Ethikunterricht bloß für Religionsunterrichtsverweigerer, das geht für Eytan Reif gar nicht. Im Gastkommentar beklagt der Mitinitiator und Sprecher des Volksbegehrens "Ethik für alle", dass die Grünen den ursprünglich türkis-blauen Gesetzesentwurf für Ethikunterricht nach der Begutachtung im Parlament aus Koalitionsräson wohl durchwinken werden.

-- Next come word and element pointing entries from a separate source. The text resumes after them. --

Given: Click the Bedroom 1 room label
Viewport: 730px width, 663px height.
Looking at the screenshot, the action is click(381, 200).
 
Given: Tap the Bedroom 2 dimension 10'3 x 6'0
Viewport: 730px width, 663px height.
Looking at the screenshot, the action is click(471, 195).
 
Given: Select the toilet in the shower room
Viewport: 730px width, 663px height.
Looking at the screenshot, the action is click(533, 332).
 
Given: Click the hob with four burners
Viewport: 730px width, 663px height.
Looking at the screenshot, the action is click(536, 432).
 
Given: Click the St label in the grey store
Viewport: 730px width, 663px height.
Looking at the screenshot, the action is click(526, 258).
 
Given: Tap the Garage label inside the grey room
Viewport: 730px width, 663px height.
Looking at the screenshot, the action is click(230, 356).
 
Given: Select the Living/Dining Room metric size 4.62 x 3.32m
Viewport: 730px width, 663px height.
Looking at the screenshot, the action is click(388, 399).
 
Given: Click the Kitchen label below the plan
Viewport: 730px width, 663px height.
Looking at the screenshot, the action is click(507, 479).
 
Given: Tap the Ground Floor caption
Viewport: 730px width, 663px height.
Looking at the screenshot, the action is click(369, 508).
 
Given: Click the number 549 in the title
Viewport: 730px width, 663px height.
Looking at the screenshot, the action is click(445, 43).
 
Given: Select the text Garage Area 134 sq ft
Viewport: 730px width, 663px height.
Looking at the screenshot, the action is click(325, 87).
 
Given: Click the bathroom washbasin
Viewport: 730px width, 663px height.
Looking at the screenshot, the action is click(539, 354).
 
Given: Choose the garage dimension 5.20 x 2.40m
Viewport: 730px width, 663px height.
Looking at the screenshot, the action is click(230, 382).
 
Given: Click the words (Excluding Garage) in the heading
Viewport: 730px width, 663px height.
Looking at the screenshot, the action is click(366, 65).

Es ist fast vollbracht: Ein knappes halbes Jahrhundert nachdem in Deutschland mit der Einführung eines Ethikunterrichtes begonnen wurde und nach einem Vierteljahrhundert der Diskussionsverweigerung, einer darauffolgenden mutwilligen Verschleppung, politischer Blockade und einem anschließenden Stillstand infolge eines Regierungssturzes wurde am Freitag die gesetzliche Verankerung eines Ethikunterrichts auch in Österreich in Begutachtung geschickt. Sollte, anders als vor einem Jahr, nichts mehr im letzten Moment schiefgehen, wird Sebastian Kurz noch im Juni die politische Umsetzung eines der ideologisch bedeutungsvollsten Projekte der ÖVP feiern können.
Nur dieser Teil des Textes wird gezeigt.